**Source rows:**
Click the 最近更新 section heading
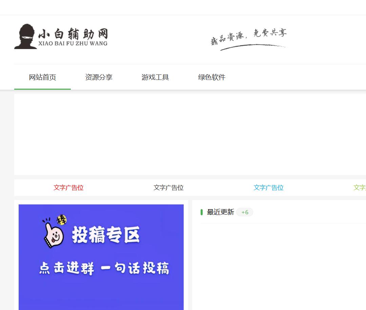Viewport: 366px width, 310px height. [220, 212]
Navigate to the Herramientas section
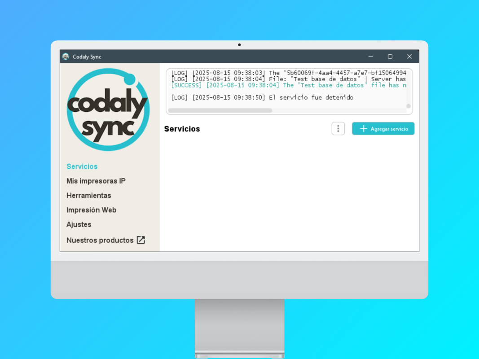479x359 pixels. [88, 195]
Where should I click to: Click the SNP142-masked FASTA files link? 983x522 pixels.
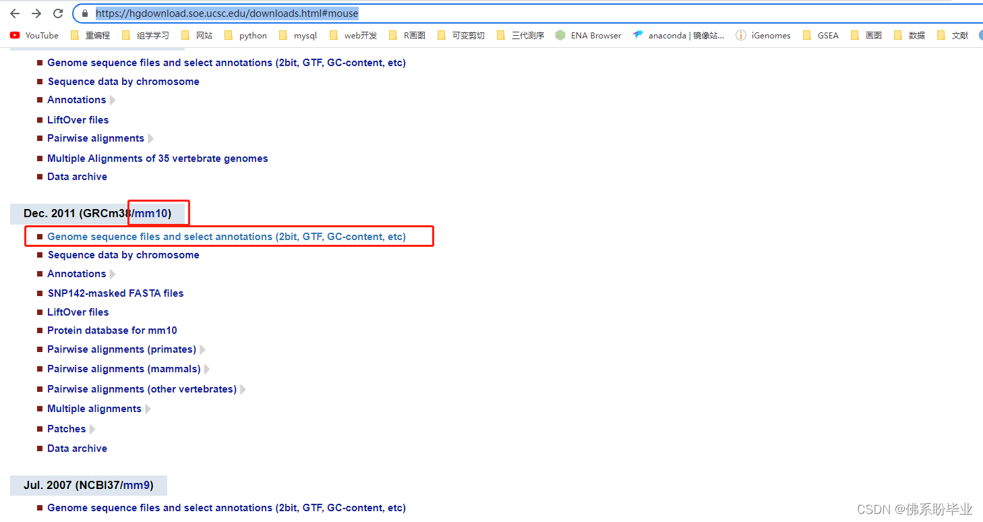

**WORK INSTRUCTIONS:**
Please print each of the rows above word for word, with the pictures left out.

**WRITTEN ANSWER:**
Click the 最近更新 section heading
Viewport: 366px width, 310px height. [220, 212]
Navigate to the Herramientas section
479x359 pixels. [88, 195]
Where should I click to: Click the SNP142-masked FASTA files link? 983x522 pixels.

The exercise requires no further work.